Like a pro, I noticed this sign yesterday:
I see pros and cons in that, based on my previous profession as a copywriter. These days, my profession involves asking questions, including these: Is it possible to go back to school like a pro? If you are in school, aren’t you NOT a professional?
Back to defining terms, like a pro:
pro
prō
noun informal
1. a professional, especially in sports.
“a tennis pro”
adjective
1. (of a person or an event) professional.
“a pro golfer”pro·fes·sion·al
prəˈfeSH(ə)n(ə)l
adjective
1. relating to or connected with a profession.
“young professional people”
synonyms: white-collar, nonmanual
“people in professional occupations”
2. (of a person) engaged in a specified activity as one’s main paid occupation rather than as a pastime.
“a professional boxer”
synonyms: paid, salaried
“a professional rugby player”
noun
1. a person engaged or qualified in a profession.

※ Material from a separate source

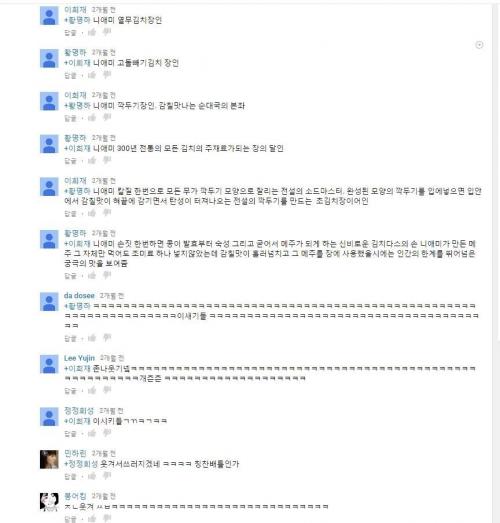The height and width of the screenshot is (523, 500).
Task: Open the da dosee username profile link
Action: (x=79, y=296)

“professionals such as lawyers and surveyors”
synonyms: white-collar worker, office worker
“affluent young professionals”
I rest my case, like a pro (even though I’m not a professional lawyer).
What does “like a pro” mean to you? As you look around, who is acting like a pro? Who needs to go back to school so they can act like a pro?
Any pros in my other photos today?
Here‘s “Like a Pro” by The Wizard, with people dancing like pros.
Thanks to all the pros and amateurs who contributed to today’s post and thanks to you — of course! — for reading like a pro.
I’d rather be a pro than a con, Ann.
Ha! You’ve earned the “Quick Quip” prize for this post. 👍
🙂
You’re both pros!
To my mind, anyone acting like a pro stands on sleazy streets wearing not very much
That is one definition of professional, Derrick.
🙂
What, me worry? Nope, you are a pro.
I’m less worried now. Thanks for commenting like a pro, Ray.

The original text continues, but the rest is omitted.